O filme constrói cenas curtas que trazem à luz as dificuldades que a população iraniana enfrenta no dia a dia devido a sinistra e destrutiva relação entre religião e política. São episódios que em outros países nada resultariam, mas que no Irã vira uma novela patética e que flerta com o universo de Franz Kafka. Uma menina quer participar de um festejo escolar com uma roupa a sua escolha, mas não só é impedida como lhe é imposta a roupa oficial, no qual mal se vê o rosto. Talvez seja esse episódio o que melhor trabalhe com a noção de extracampo dos diretores, que contrasta violentamente o que é visto em quadro (o oprimido, no caso, a menina) e o que não está em quadro (os agentes da dominação) e decide sobre a vida das pessoas.

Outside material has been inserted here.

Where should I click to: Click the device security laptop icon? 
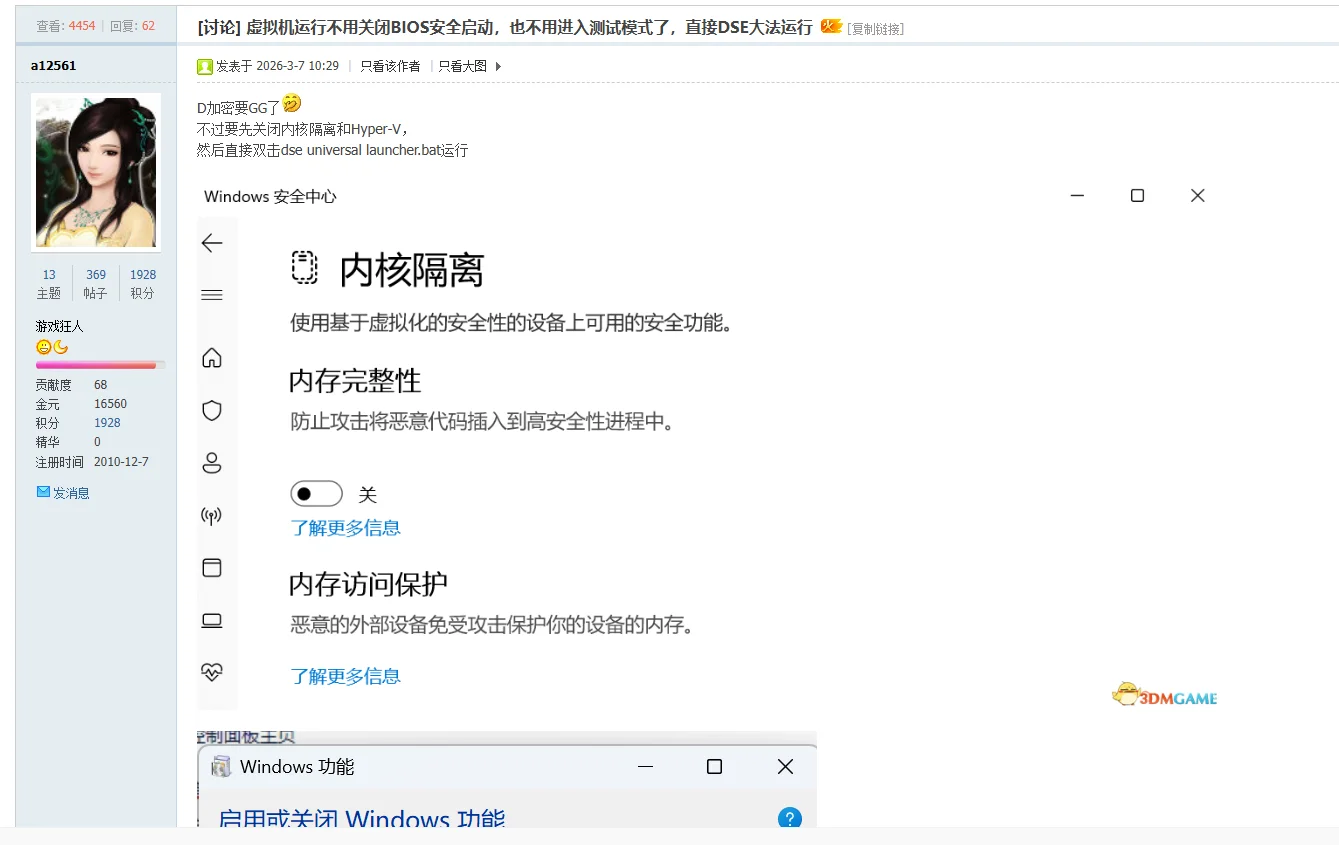tap(212, 620)
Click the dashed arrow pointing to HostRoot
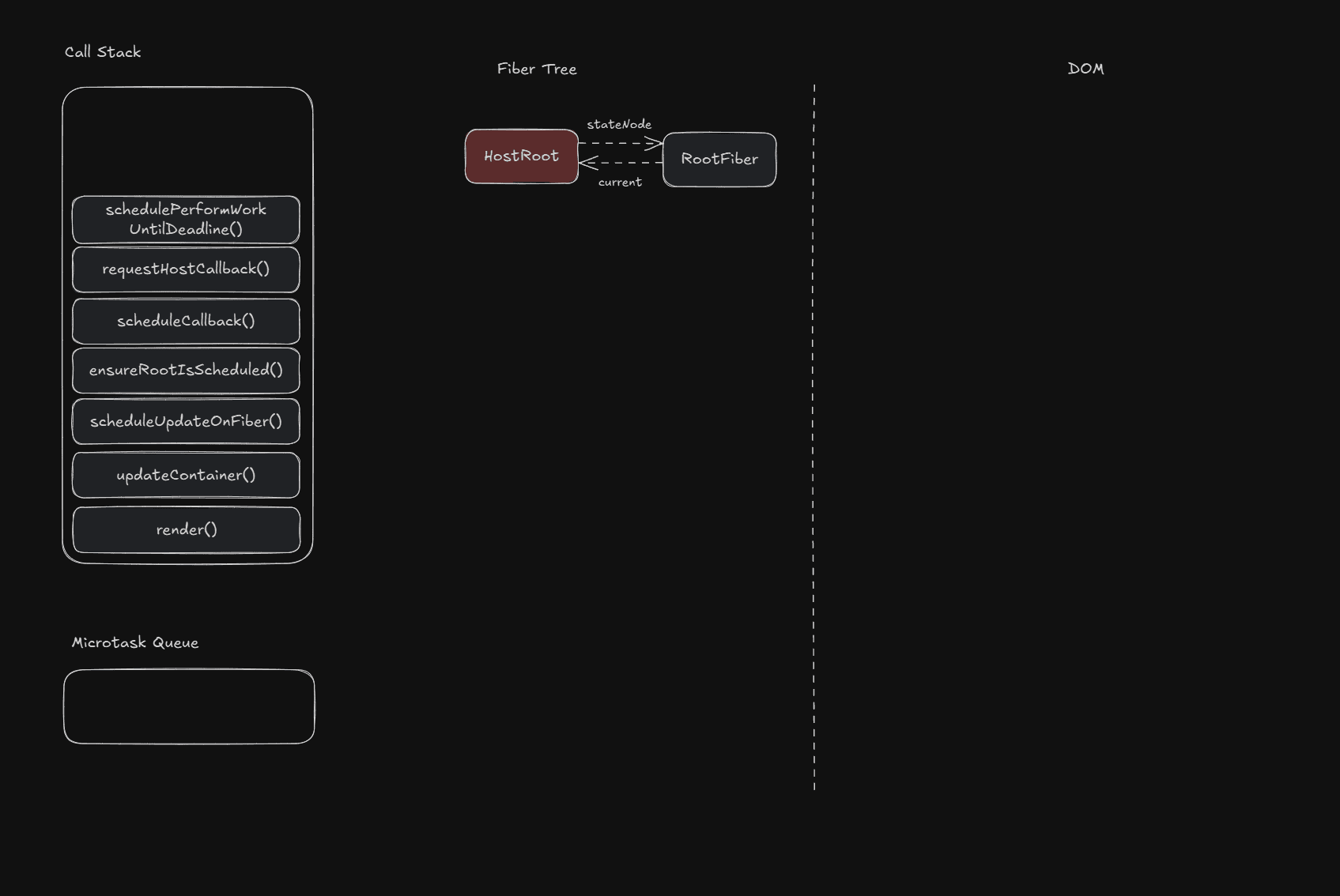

Crônicas do Irã retrata o constrangimento que é viver no Irã contemporâneo, mostra o quanto um país urbano pode ainda conviver com um atraso cultural absurdo e limitador da felicidade humana, cruel aos direitos da mulher e apequenado diante de uma religião retrógrada e opressora. Alguns episódios registram o quanto a tecnologia é utilizada para a preservação de costumes bizarros. De repente ouvimos: "a câmera pegou a senhora fazendo tal coisa...". É a modernidade abraçada com o atraso, o pior dos mundos. Quando os diretores apontam a câmera novamente para a cidade, em um plano geral, vemos tudo ruir. Depois de tanto desabamento moral, eis que os prédios também se desmoronam em um grande terremoto, uma imagem brutal e simbólica acerca de um Irã que nas aparências é imponente e desenvolvido, mas por dentro é decadente e podre.